CORPORATE CAPTURE – EXPERTS
Wageningen University said it regrets collaboration with pesticide lobby
Wageningen University & Research (WUR), a leading centre for biotech and agricultural research in the city of Wageningen in the Netherlands, has admitted in the Dutch daily newspaper Trouw that it regrets its paid collaboration with pesticide makers’ lobby CropLife Europe, which helped to destroy the EU Farm to Fork initiative and, in particular, its pesticide reduction policy. Nina Holland of Corporate Europe Observatory (CEO) commented on X: “Important, but too late. Huge damage to environment, farmers’ health, is done.” For how WUR studies formed part of CropLife’s strategy see CEO’s report, A loud lobby for a silent spring. WUR researchers’ involvement in CropLife’s PR activities was also exposed in a Dutch TV programme. WUR researchers have been to the fore in lobbying for the deregulation of new GMOs.
Dutch approval of glyphosate was influenced by US expert who made big money working for Bayer
The Dutch approval of glyphosate was influenced by a controversial US expert who made big money working for Bayer and previously worked for the asbestos, diesel, and lead industries, an investigation by Dutch TV documentary makers ZEMBLA reports. “This is a man who has previously defended benzene and asbestos,” says Harvard professor of history of science Naomi Oreskes about Kenny Crump. “Those are established carcinogens.” Oreskes says, “It is not that difficult to find scientists who want to do your dirty work”. Crump worked for Bayer 2021-2023. He acted as an expert witness for the chemical company in an Australian lawsuit over glyphosate. With that work, Crump says he earned “five hundred dollars an hour” and a total of “hundreds of thousands of dollars”.

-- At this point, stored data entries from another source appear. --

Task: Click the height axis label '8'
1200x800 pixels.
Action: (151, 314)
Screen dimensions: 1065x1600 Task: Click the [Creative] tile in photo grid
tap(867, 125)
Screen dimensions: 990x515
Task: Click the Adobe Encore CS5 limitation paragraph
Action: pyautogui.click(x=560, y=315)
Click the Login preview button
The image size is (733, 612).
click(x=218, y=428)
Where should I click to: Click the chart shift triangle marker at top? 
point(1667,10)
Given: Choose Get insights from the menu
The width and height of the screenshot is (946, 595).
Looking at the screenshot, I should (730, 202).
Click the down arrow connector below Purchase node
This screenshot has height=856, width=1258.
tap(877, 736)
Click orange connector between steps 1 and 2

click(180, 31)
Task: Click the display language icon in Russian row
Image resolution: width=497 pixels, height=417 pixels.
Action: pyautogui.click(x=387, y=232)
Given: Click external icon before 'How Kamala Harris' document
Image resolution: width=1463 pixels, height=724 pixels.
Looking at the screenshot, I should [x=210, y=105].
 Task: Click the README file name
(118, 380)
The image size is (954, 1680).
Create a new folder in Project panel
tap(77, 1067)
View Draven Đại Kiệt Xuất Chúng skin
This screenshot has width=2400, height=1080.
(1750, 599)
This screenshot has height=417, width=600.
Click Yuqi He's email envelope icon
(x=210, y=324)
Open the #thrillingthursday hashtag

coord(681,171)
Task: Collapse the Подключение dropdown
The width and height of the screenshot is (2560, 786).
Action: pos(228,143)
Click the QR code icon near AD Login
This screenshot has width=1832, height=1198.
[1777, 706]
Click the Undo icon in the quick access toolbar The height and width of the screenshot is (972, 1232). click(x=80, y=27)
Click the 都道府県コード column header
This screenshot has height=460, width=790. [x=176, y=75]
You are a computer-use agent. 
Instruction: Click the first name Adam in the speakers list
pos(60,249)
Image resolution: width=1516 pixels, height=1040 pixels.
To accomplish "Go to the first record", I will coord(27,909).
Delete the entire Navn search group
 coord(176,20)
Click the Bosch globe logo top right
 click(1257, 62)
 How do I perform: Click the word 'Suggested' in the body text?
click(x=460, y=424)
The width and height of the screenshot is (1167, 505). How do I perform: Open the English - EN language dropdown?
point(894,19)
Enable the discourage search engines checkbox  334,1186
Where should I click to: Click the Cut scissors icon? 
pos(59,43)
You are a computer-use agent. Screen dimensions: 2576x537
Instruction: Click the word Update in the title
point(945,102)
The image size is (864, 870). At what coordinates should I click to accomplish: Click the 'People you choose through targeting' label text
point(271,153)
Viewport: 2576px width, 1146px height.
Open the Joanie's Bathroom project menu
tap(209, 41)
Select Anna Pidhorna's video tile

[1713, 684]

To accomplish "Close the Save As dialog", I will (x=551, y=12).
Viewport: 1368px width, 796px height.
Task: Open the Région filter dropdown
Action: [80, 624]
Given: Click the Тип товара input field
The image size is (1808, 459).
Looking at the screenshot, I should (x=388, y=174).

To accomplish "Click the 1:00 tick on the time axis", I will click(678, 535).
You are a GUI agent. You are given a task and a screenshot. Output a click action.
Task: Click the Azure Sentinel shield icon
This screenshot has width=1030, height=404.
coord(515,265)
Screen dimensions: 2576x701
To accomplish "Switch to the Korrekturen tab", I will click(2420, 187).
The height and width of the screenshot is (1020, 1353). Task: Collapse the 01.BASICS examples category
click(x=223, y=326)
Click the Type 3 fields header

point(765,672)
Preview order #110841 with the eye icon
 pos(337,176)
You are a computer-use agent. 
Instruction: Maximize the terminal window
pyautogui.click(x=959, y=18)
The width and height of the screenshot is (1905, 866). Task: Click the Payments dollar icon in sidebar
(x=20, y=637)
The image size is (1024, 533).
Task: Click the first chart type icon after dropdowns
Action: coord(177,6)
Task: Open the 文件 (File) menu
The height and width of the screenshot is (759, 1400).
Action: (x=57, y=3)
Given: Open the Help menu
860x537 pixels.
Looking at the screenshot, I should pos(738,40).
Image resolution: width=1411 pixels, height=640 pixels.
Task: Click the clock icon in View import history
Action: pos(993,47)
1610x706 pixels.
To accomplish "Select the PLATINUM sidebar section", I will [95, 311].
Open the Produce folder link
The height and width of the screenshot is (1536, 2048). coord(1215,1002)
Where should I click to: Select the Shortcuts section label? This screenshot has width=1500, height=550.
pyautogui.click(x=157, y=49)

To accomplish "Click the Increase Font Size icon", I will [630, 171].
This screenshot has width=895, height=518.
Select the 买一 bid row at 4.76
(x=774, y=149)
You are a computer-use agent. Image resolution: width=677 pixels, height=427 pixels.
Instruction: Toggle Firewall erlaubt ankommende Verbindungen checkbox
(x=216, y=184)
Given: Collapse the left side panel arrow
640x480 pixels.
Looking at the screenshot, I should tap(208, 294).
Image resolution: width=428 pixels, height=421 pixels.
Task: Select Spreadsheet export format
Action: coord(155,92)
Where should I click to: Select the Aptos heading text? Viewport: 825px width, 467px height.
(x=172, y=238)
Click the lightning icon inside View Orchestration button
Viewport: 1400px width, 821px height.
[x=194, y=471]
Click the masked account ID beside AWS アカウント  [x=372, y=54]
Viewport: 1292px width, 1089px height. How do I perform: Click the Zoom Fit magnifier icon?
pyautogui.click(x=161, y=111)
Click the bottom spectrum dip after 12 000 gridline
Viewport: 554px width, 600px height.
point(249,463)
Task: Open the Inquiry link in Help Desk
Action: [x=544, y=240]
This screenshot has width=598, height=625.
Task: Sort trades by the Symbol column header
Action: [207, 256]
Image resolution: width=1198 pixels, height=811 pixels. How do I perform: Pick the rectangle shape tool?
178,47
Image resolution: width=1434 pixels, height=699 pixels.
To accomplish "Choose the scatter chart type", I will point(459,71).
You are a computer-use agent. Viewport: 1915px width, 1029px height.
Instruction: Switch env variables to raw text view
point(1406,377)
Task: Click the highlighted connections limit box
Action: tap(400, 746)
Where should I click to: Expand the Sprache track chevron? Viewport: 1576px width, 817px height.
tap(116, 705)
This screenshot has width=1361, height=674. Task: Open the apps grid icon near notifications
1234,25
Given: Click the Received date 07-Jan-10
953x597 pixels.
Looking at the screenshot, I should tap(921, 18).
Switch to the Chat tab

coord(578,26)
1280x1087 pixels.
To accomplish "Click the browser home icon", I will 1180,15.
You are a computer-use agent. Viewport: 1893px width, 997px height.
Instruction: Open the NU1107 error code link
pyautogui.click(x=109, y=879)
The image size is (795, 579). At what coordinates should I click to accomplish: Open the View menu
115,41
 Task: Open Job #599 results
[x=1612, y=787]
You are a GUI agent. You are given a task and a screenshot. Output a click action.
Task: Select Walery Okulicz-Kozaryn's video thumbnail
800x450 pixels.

Controversial pesticide research returns to major entomology conference after exposé of corporate funding
In the last decade, as pesticide companies like Bayer and Syngenta gave hundreds of thousands of dollars to the Entomological Society of America (ESA), scholarly research on the harmful effects of neonicotinoid pesticides on bees vanished from the society’s annual conference. This year, the research returned, and several scholarly papers on the topic were presented at the organization’s meeting in Phoenix. The development came after US Right to Know (USRTK) documented the disappearance of that research from the conference, which is hosted by the largest organisation dedicated to entomology in the world. The ESA is far from the only professional body impacted by corporate capture. See, for instance, USRTK’s profile of the Academy of Nutrition and Dietetics – the world’s largest organisation of food and nutrition professionals.